Acca Larentia.—¿Y qué será de ellos?
La gallina.—Bueno: aparte de que uno matará a otro tirándolo desde un tejado y que luego lo descuartizarán a él, no les irá mal, pues se les recordará durante mucho tiempo como los dos mamones más famosos de la historia.
Acca Larentia.—¡No seas malhablada!
La gallina.—Lo digo porque surgirá la leyenda de que una loba, o sea: tú, les dio el pecho.
Acca Larentia.—¿Les di mi pecho gratis?
La gallina.—Sí, claro.
Acca Larentia.—Eso es algo muy improbable. ¿Y ello sucederá por culpa de mi apodo?
La gallina.—Por culpa de tu apodo, sí.
Acca Larentia.—¿Y qué más harán?
La gallina.—Raptar a una sabinas que estaban deseando que las raptasen y fundar una ciudad que estará generalmente gobernada por gentuza y a la que en una ocasiones se la llamará «ciudad eterna» y en otras, algo que no se debe decir en voz alta.
Acca Larentia.—¿Y todo ello se hará sobre mis colinas?
La gallina.—En efecto.

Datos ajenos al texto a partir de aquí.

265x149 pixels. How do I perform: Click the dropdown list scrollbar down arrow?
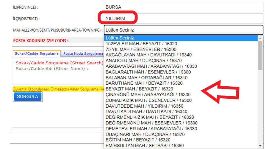tap(261, 146)
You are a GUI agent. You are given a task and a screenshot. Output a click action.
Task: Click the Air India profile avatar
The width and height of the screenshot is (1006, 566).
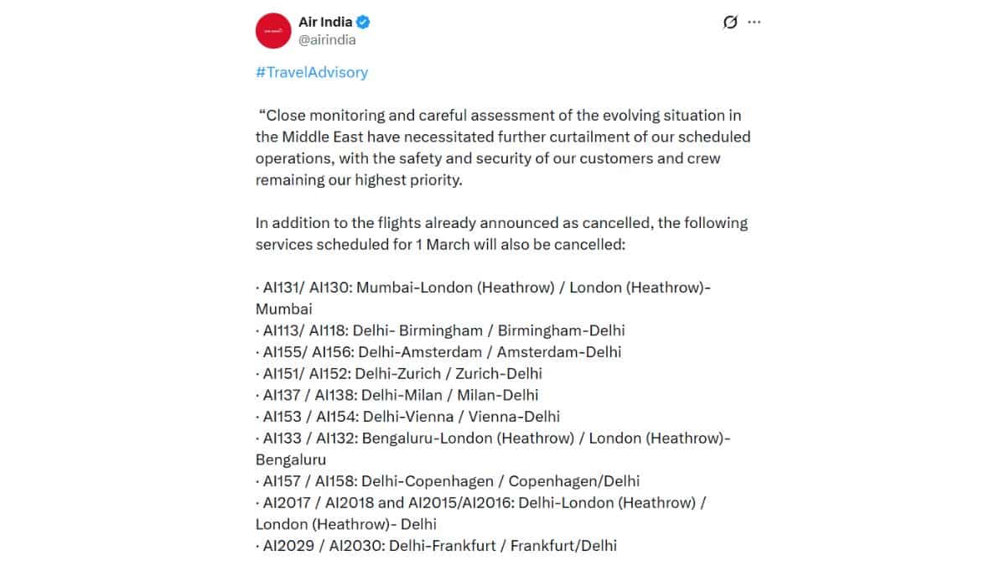[x=273, y=31]
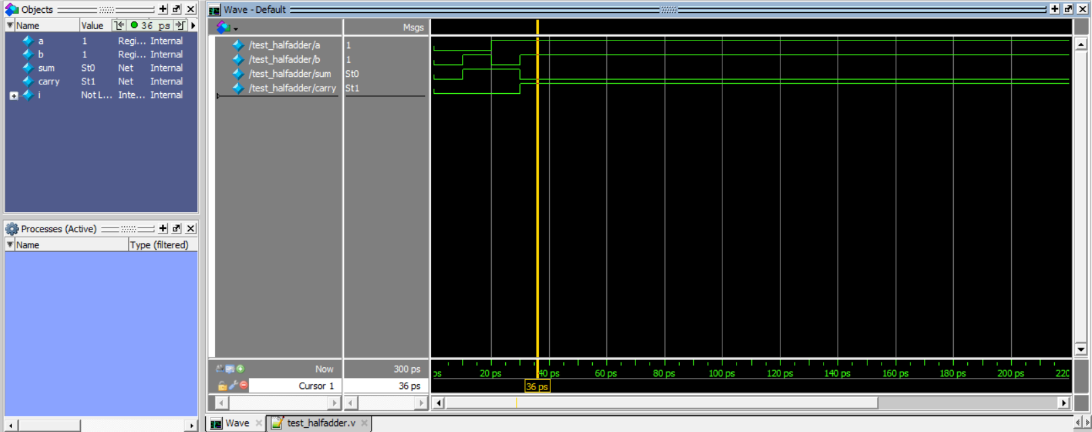1092x432 pixels.
Task: Undock the Processes (Active) panel
Action: coord(177,229)
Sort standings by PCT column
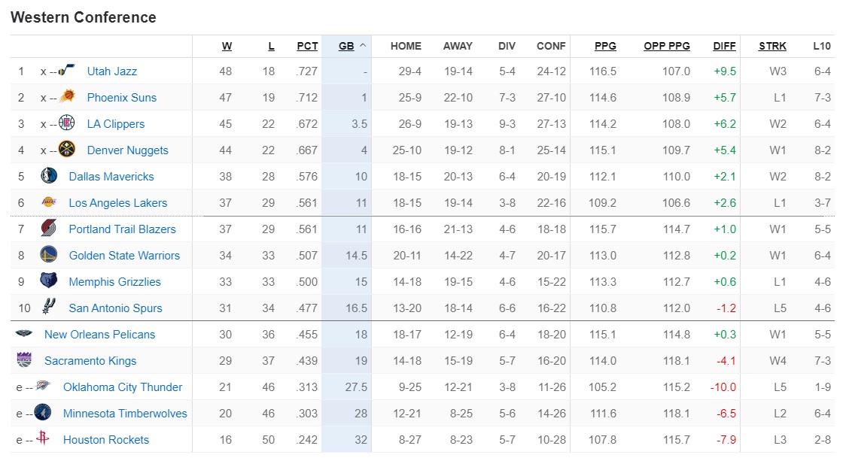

La urbe será la sede de un gran imperio, que estará fundamentado en el tradicional oficio de la prostitución, por lo que sus habitantes se avergonzarán de ti y se inventarán lo de la loba amamantadora.
Acca Larentia.—¡Desagradecidos!
La gallina.—Bueno, como ya he cumplido con mi parte del trato y te he contado lo que querías saber, cumple tu ahora la parte del tuyo y déjame en libertad.
Acca Larentia.—Voy.
(Acca Larentia le pega un tajo a la gallina y la deja seca.)
La gallina.—¡Kikirikiiiii... aaaag! (Muere.)
Acca Larentia.—(Mirando a los bebés.) Esos pequeñines no van a estar chupando piedras todo el día. Tendrán que tomarse un caldo o algo. digo yo.